She was in a mood to watch people that day.  She was in a mood to 
watch men.  Gus was a sweet boy, always polite and all that, but not 
what she was interested in just then.  The guitar ate too much of his 
mind - no, it wasn't that.  It diverted too much of his lust, might as 
well be honest with herself, he didn't look at her in the _perfect_ dress 
the way she wanted to be looked at that afternoon.
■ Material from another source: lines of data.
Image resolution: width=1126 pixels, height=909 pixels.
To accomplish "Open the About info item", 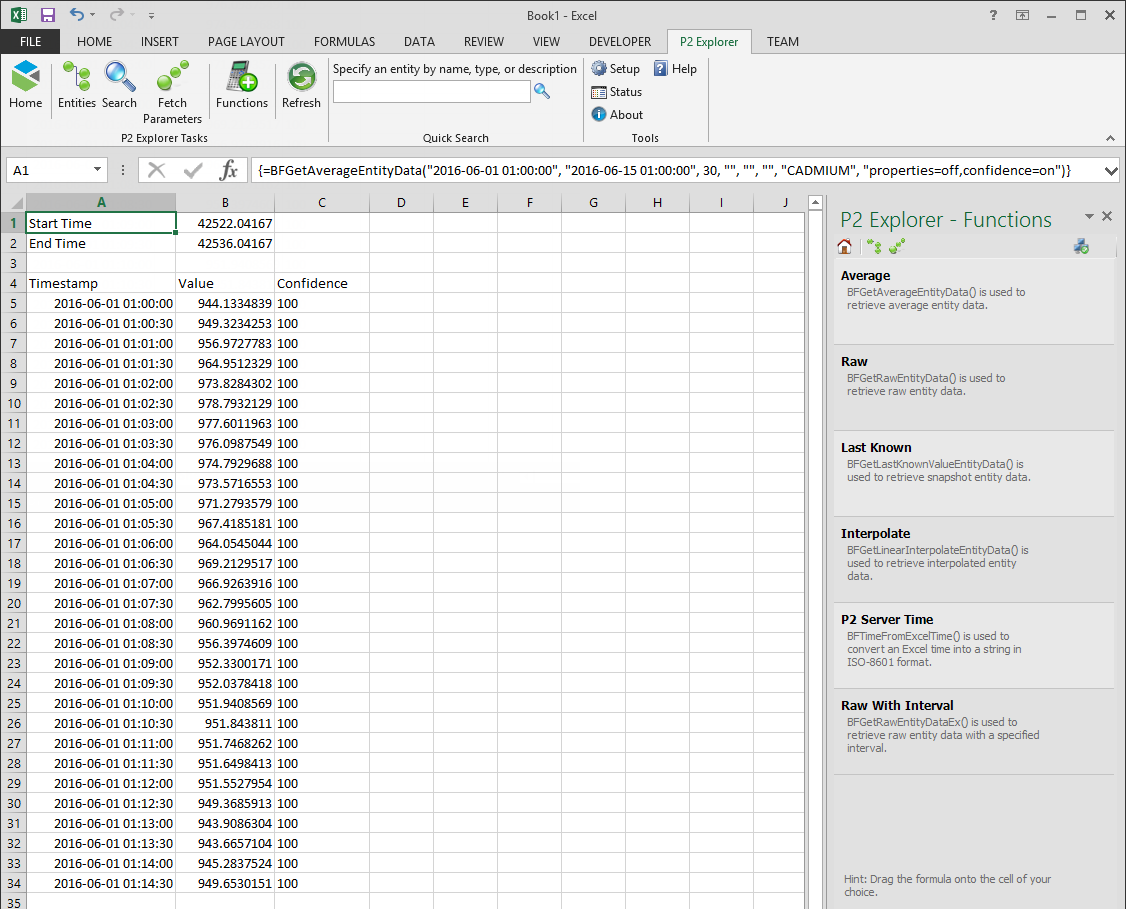I will (x=616, y=115).
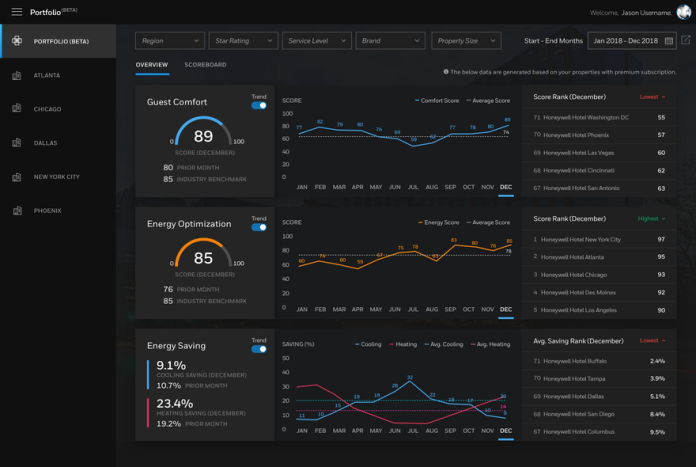Click the Highest sort link in Energy rank
The width and height of the screenshot is (696, 467).
[x=651, y=219]

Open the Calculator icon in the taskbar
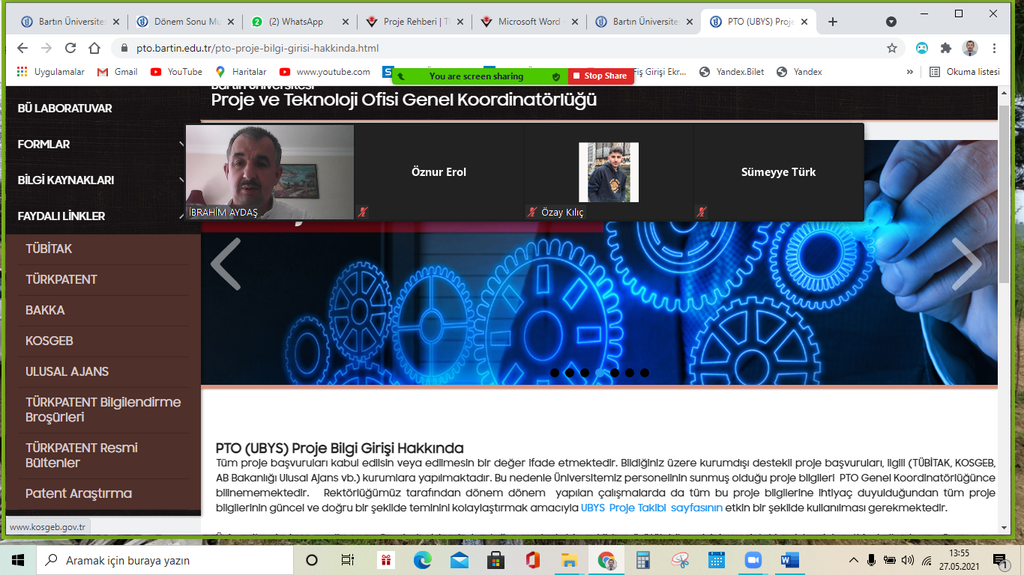(x=643, y=560)
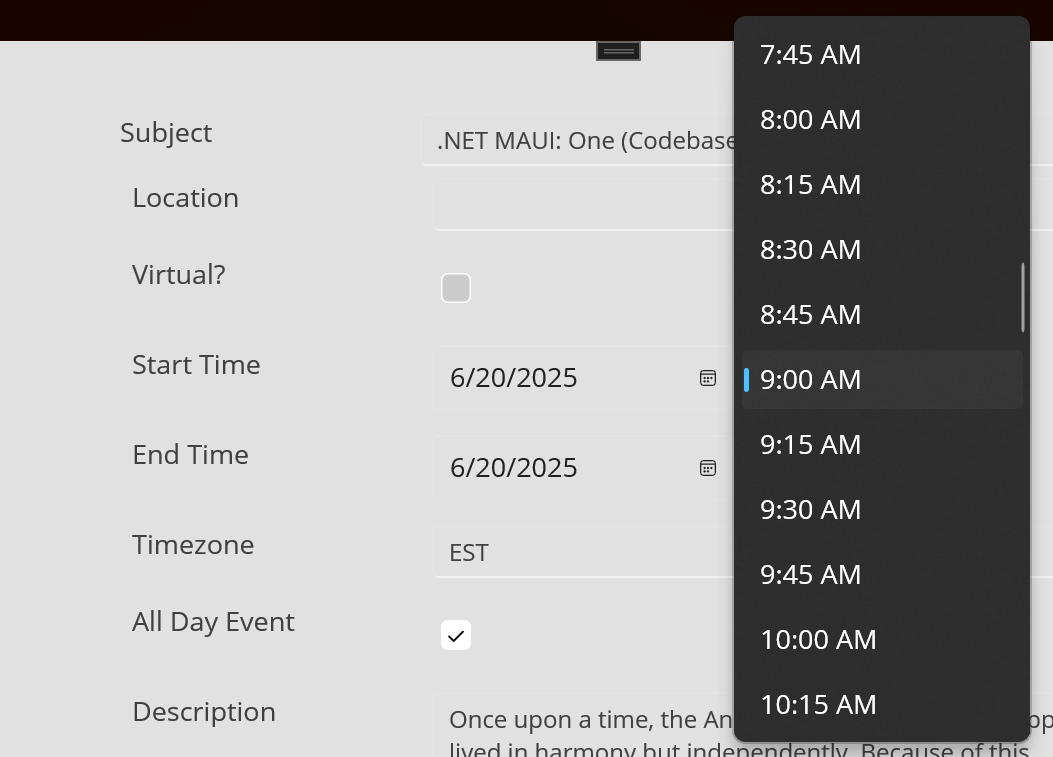Click the scrollbar inside the time dropdown

[x=1023, y=298]
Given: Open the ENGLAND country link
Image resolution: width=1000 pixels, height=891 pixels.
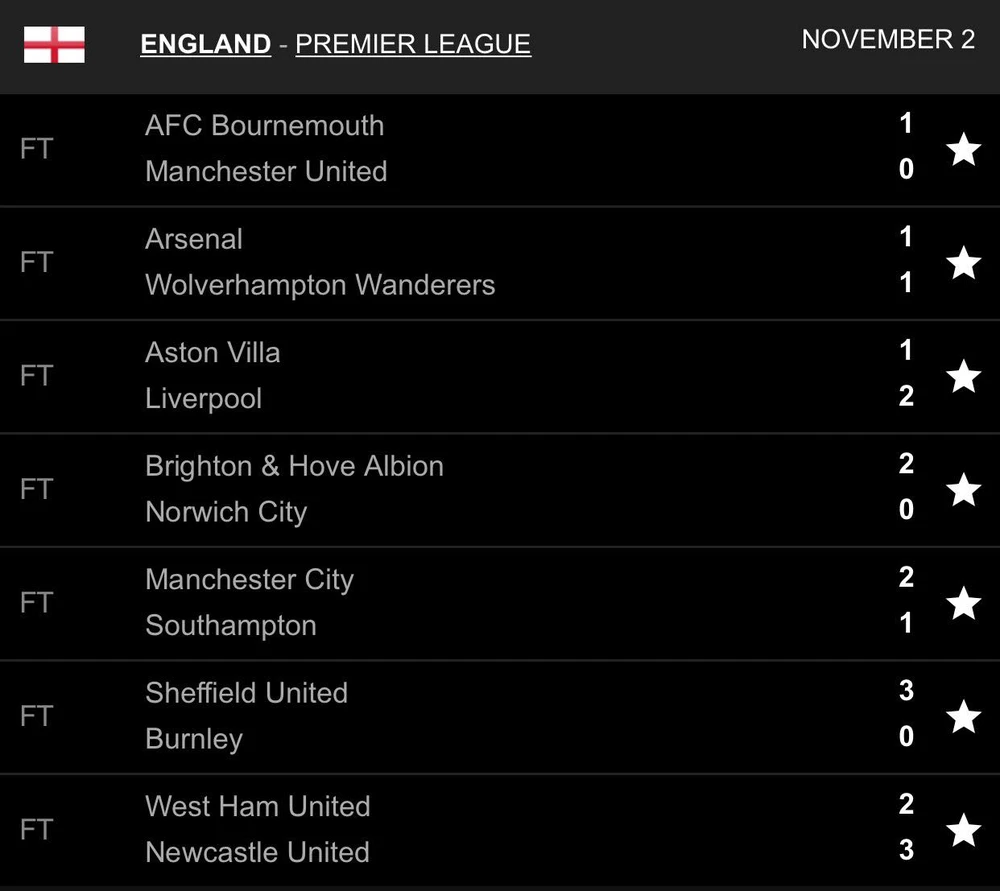Looking at the screenshot, I should click(x=206, y=45).
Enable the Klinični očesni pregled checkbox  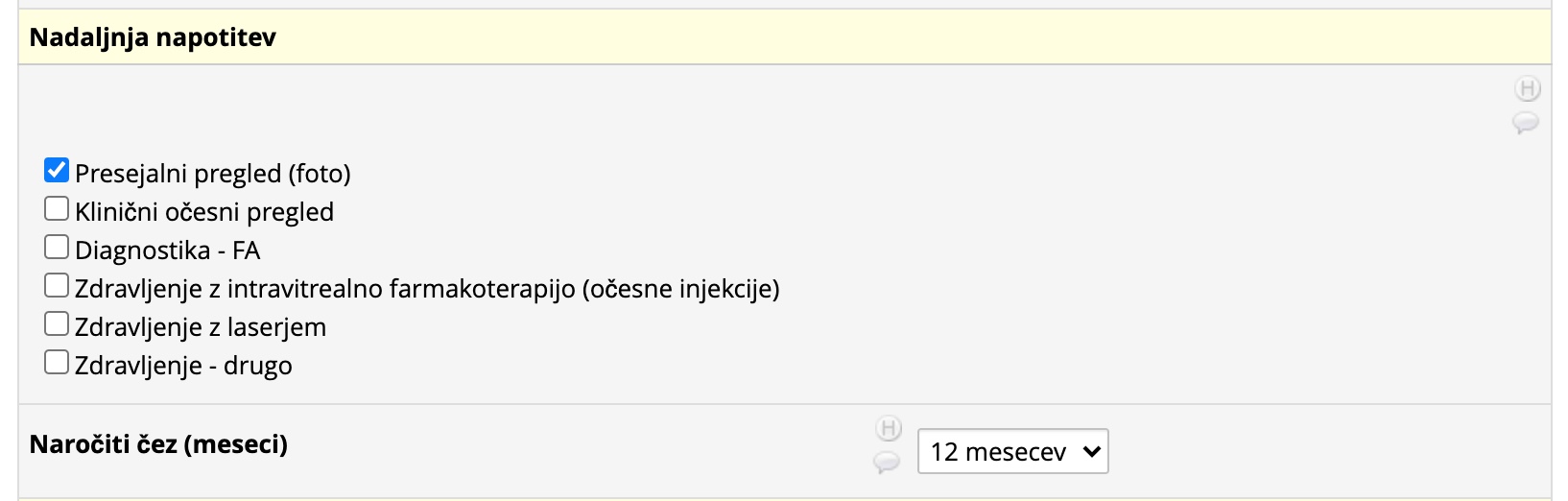[57, 209]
	So she went to a man place, a place in Blessings Exchange 
where women showed up as often as men did at the monthly 
'picnics' in Ella's Grove.  She pushed open the door to the Cat's 
Chair and walked inside.

			*	*	*

	The New Feller was already busy losing his first round to the 
Cowboy when that woman came in.  Not a single conversation 
stopped, but the atmosphere changed.  What had been amorphous 
before now had a definite focus; the looks that had been randomly 
distributed now shared one direction.  Still, the difference was 
subtle, and those crouched over the three pool tables did not notice 
it until they'd finished their shots and looked up.  Jackson 
Harriman sucked his breath in through his teeth, narrowed his 
eyes, and thought of a body in a quarry.  Rich Landers smiled and 
walked to the bar, taking the opportunity to adjust himself 
surreptitiously on the way.  Morgan just looked at her, examined 
her with the same attention the Cowboy gave to his cue's tip.  For 
twenty unbroken seconds he looked at her, expressionless, as she 
walked to the back, sat on a stool, and ordered a beer.  Then he 
looked at the table, where the situation had changed for the worse 
since his last shot, and started to scan for possible bank angles.

			*	*	*

	The Cowboy knew she was going to bring trouble without 
having to look at her.  Half the time she didn't cause it, but trouble 
had followed Laura Green ever since that cockeyed duel where Tim 
Jones had shot Bobby Cochran.  There went the four-ball.  Big White 
was lined up nicely for six.  Tap, thunk.  In it went.  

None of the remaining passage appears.